### TEXTE DU DOCUMENT
══════════

Gouverneur byzantin d’Arménie de 630 à 635

L'Arménie perse au 5ème siècleIssu de la famille arménienne des Gnouni [1]. À partir de 622, l’empereur byzantin Héraclius 1er, en guerre contre l’empire sassanide [2] depuis 614, entreprend des campagnes en Arménie [3] pour prendre les Perses à revers. Dans les années qui suivent, Héraclius prend petit à petit le contrôle de l’Arménie, jusqu’au mois de juin 629 quand les Perses demandent la paix. Peu avant, en 628 à Gandzak [4] où il hivernait, il avait élevé un de ses partisans arméniens, Mejēj Gnouni, à la dignité de stratège [5].

══════════

### SEGMENT DE DONNÉES
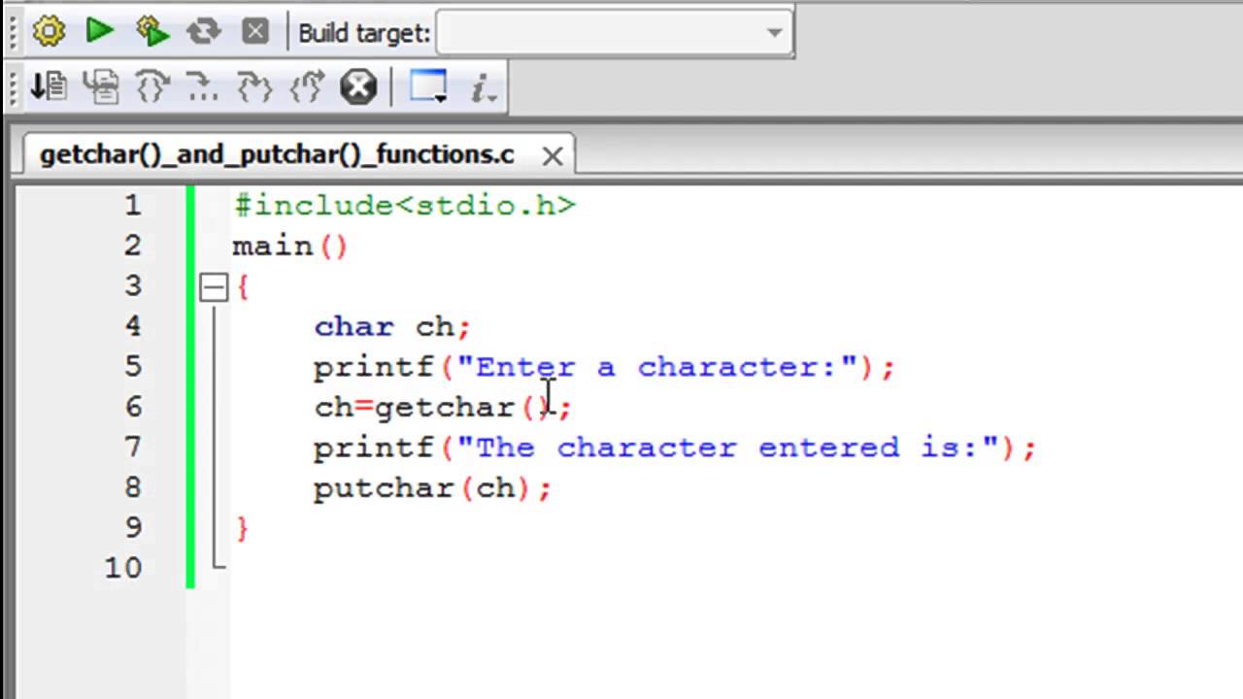
Task: Build the project with the gear icon
Action: click(49, 31)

══════════

### OBJECTIF VISÉ
Traduisez en anglais cette phrase du texte sur le gouverneur byzantin d'Arménie : « Dans les années qui suivent, Héraclius prend petit à petit le contrôle de l’Arménie, jusqu’au mois de juin 629 quand les Perses demandent la paix. » Le matériel n'intervient pas dans cet exercice.

### RÉSULTAT OBTENU
In the years that follow, Heraclius gradually takes control of Armenia, until June 629, when the Persians sue for peace.